Fallen police officers get grave markers; One of the more difficult tasks was finding the grave sites

By John Tunison

The Grand Rapids Press

GRAND RAPIDS, Mich. (AP) -- It took long hours searching through local cemeteries and scanning burial plot maps. Then came help from a local foundry and paint shop.

The end result: a fitting tribute to fallen Grand Rapids police officers with special iron flag markers for their grave sites.

"It's a recognition of the officers and their families. We should never forget these guys," said Grand Rapids police Capt. Jeff Hertel.

Hertel was instrumental in spearheading an effort to have iron flag markers constructed -- the top emblem modeled after the Grand Rapids police badge -- that will be placed at the grave sites of 16 officers next week.

"We are recognizing their sacrifices for the city of Grand Rapids," he said.

An idea to honor the fallen officers with flag markers has been around for years, Hertel said, but finally took root in recent months.

"I tried to get a grant for it, but that fell through so we pressed on anyway," Hertel said.

One of the more difficult tasks was simply finding the grave sites of the officers killed in the line of duty.

The first officer killed, Det. George Powers in 1895, had no marker whatsoever at his plot at Oak Hill Cemetery. The plot of another officer, Officer George Geng in 1921, was not in the location it was supposed to be at Oak Hill.

"I had to start from scratch for some of them," he said. "I got cemetery maps and figured it out, but it took awhile."

Finding the grave sites was just one part of the effort. The other was getting new flag markers forged in the likeness of the police badge.

Betz Industries stepped forward to make the markers free of charge. Betz normally makes automotive dies and machine tool castings for large applications.

The average weight of castings at the company is 10,000 pounds, said Dan Scott, human resources director at Betz.

"We were not used to doing such small items," he said.

But some of Betz's workers, including David Tronovich and Don Porter, came forward to help do the job.
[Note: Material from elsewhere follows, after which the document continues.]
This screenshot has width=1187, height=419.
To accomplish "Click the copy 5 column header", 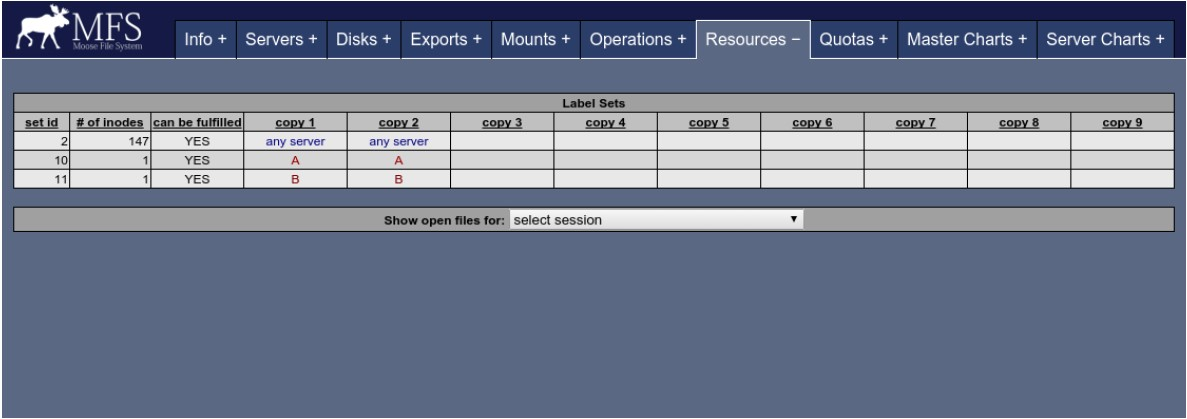I will (x=709, y=123).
It involved using old aluminum flag markers, created some years earlier but never used because of their poor quality, for their design and making a sand mold.

Another company, West End Body Shop, painted the markers with silver and gold automotive paint that is expected to resist wear.

Scott said Betz officials felt strong about making a contribution.

"These people have given their life for the protection of others," he said. "So this was a small token on our part."

The effort to make the flag markers also has led to the Grand Rapids police union donating money to buy a grave marker for Powers, Hertel said.

He said one of the flag markers will be placed on the grave of Officer Andrew Rusticus. He died in February from a heart condition while off duty but was training for a dog-handling position at the department.